Retrieval of Spectral Reflectance of High Resolution Multispectral Imagery Acquired with an Autonomous Unmanned Aerial Vehicle, AggieAirTM
Photogrammetric Engineering and Remote Sensing Journal
This research presents a new semi-automatic model for converting raw AggieAir™ footprints in visible and near-infrared (NIR) bands into reflectance images. AggieAir, a new unmanned aerial vehicle (UAV) platform, is flown autonomously using pre-programmed flight plans at low altitudes to limit atmospheric effects. The UAV acquires high-resolution, multispectral images and has a flight duration of about 30 minutes. The sensors on board are twin cameras with duplicate settings and automatic mode disabled. A white Barium Sulfate (BaSO4) panel is used for reflectance calibration and in situ irradiance measurements. The spatial resolution of the imagery is 25 cm; the radiometric resolution is 8-bit. The raw images are mosaicked and orthorectified and the model converts their digital numbers (DN) to reflectance values. Imagery, acquired around local solar noon over wetlands on the Great Salt Lake, Utah, is used to illustrate the results. The model generates high quality images and the results are good.
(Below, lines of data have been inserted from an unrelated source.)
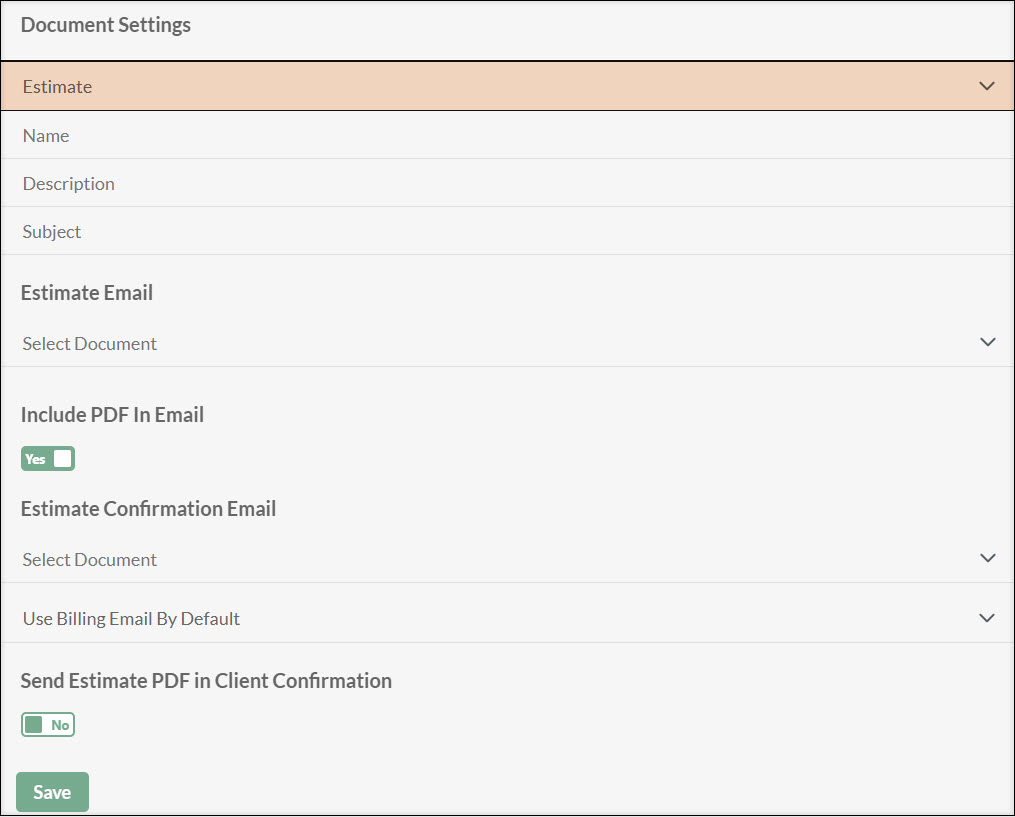Click the Save button
The height and width of the screenshot is (817, 1015).
(52, 791)
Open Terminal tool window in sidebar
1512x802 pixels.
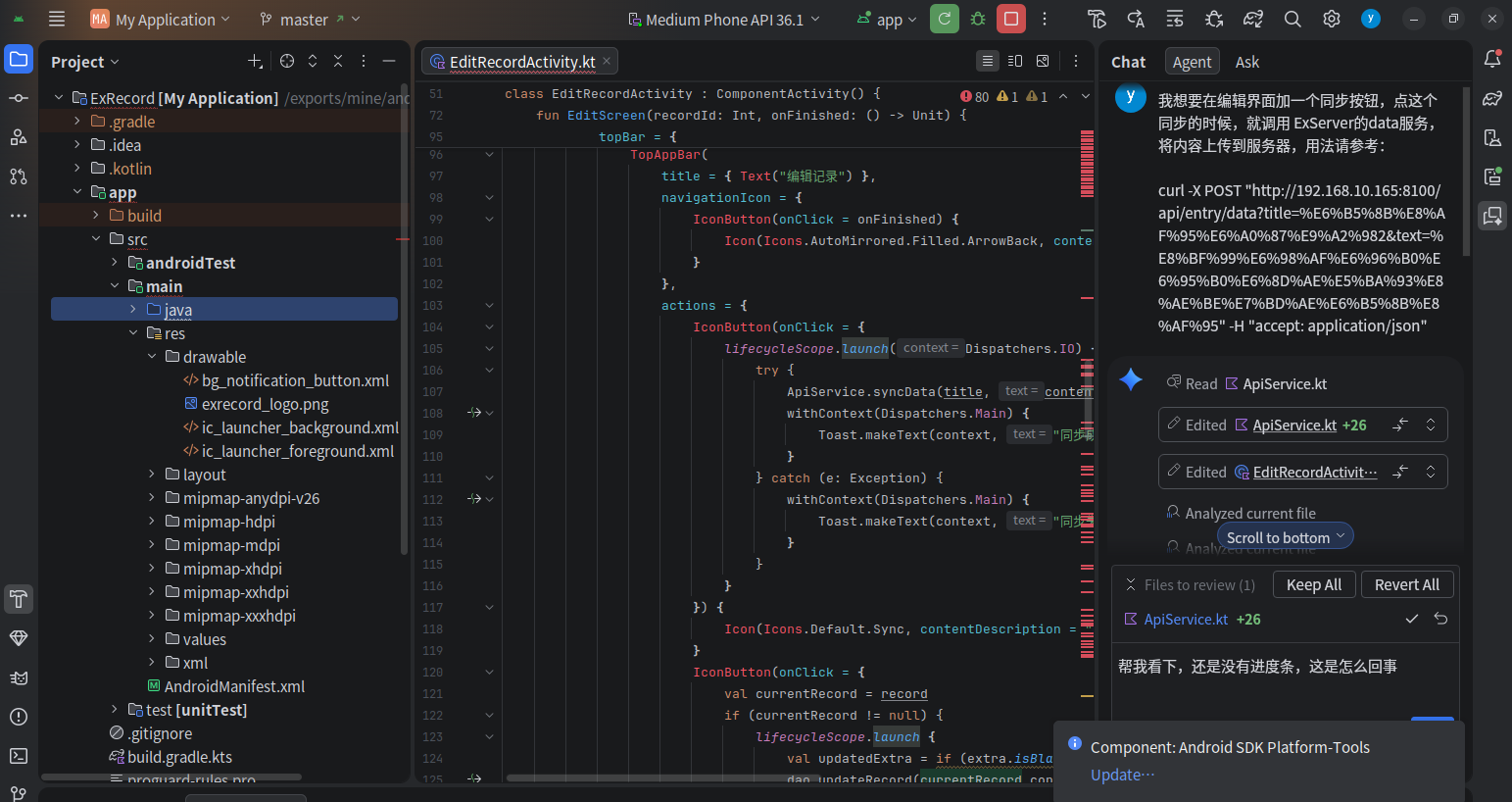[19, 756]
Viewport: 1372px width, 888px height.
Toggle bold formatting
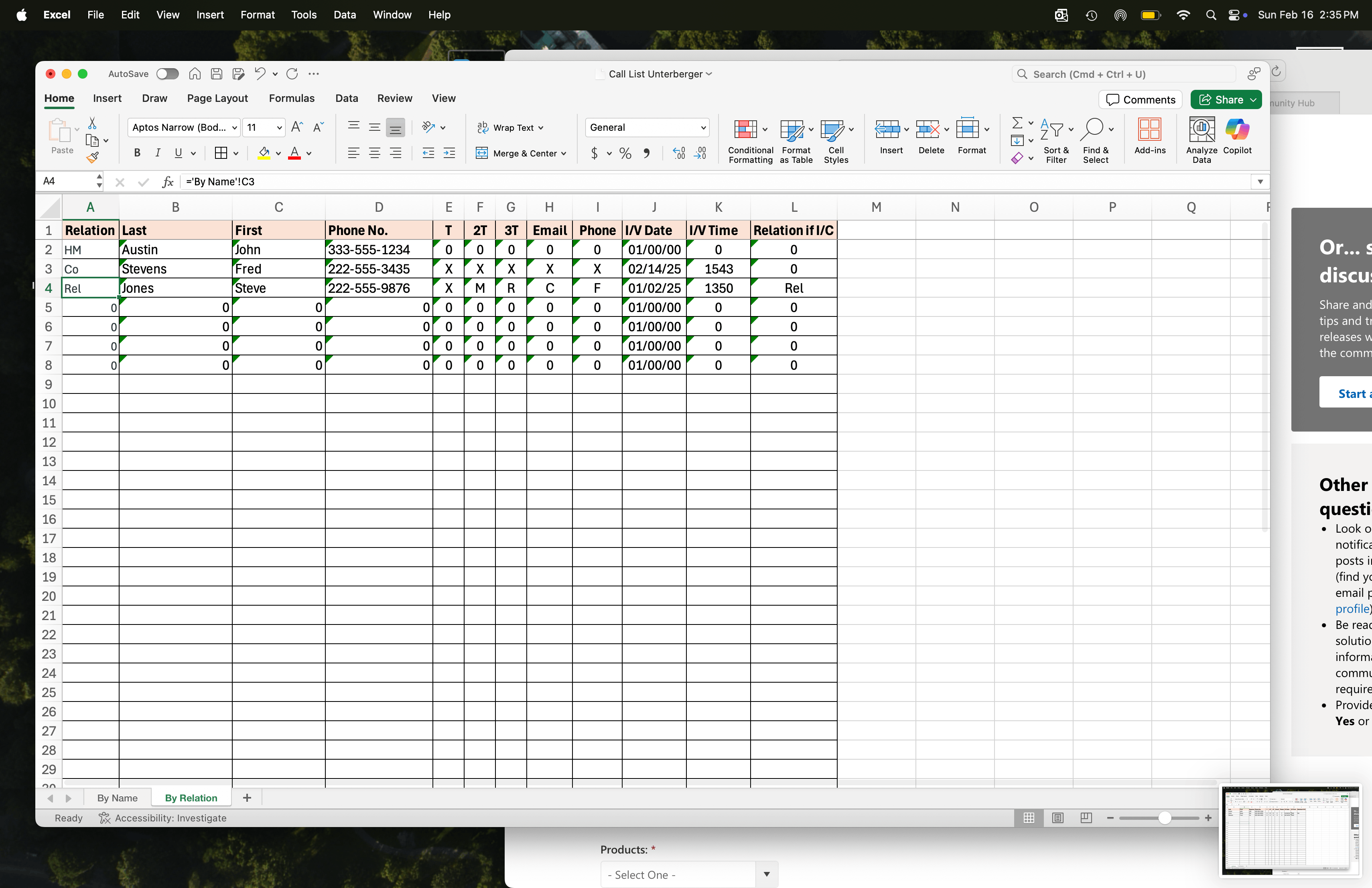click(137, 153)
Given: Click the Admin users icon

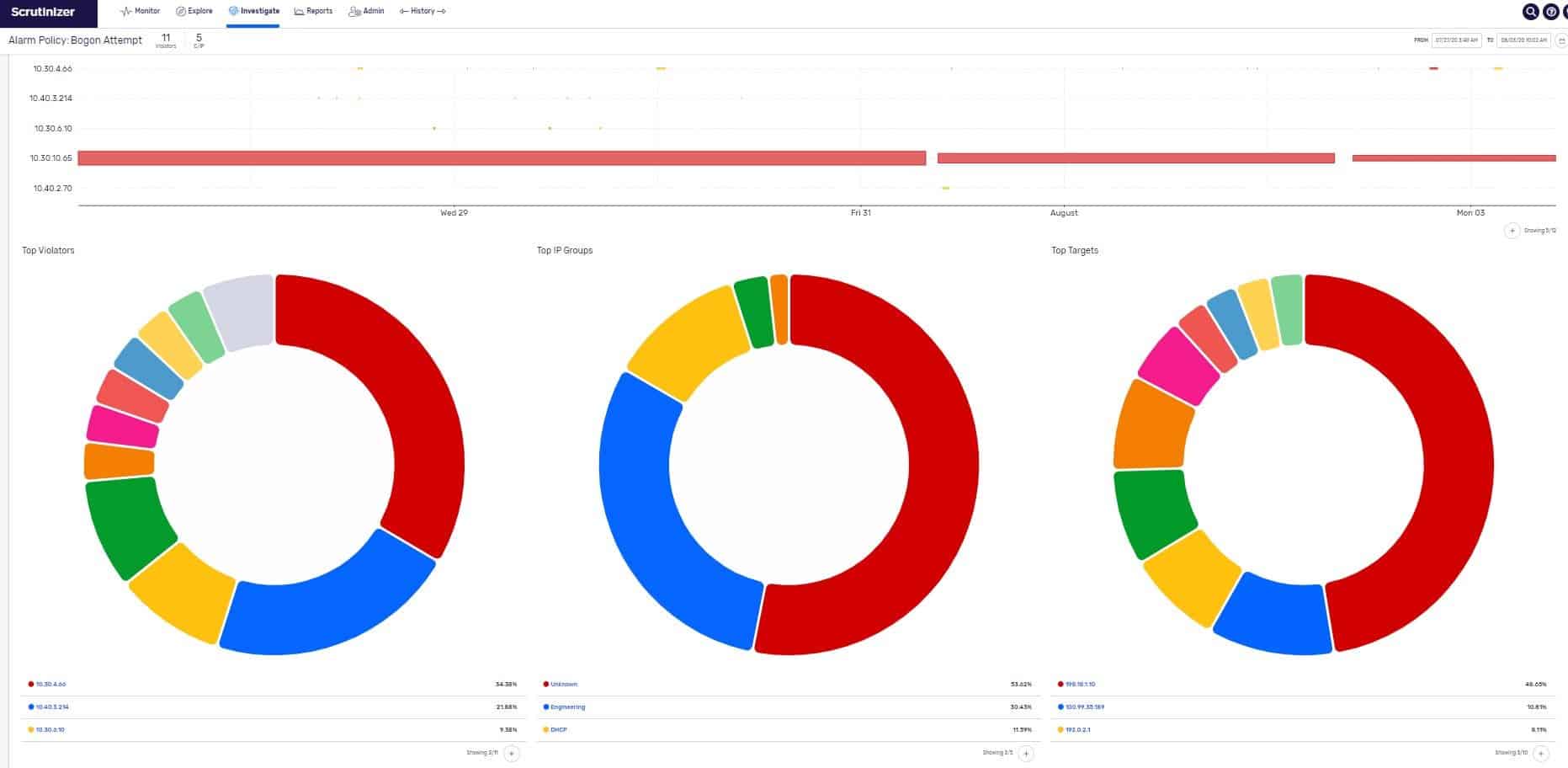Looking at the screenshot, I should click(354, 12).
The reflectance values of vegetation in the NIR, Green and Red bands extracted at the test locations are consistent. The image processing, reflectance calculations, accuracy issues, with the proposed method are discussed.
Zaman, B., A. Jensen, S. Clemens, and M. McKee. 2014. Retrieval of Spectral Reflectance of High Resolution Multispectral Imagery Acquired with an Autonomous Unmanned Aerial Vehicle, AggieAirTM. Photogrammetric Engineering and Remote Sensing Journal, 80(12):1139-1150 (doi: 10.14358/PERS.80.12.1139).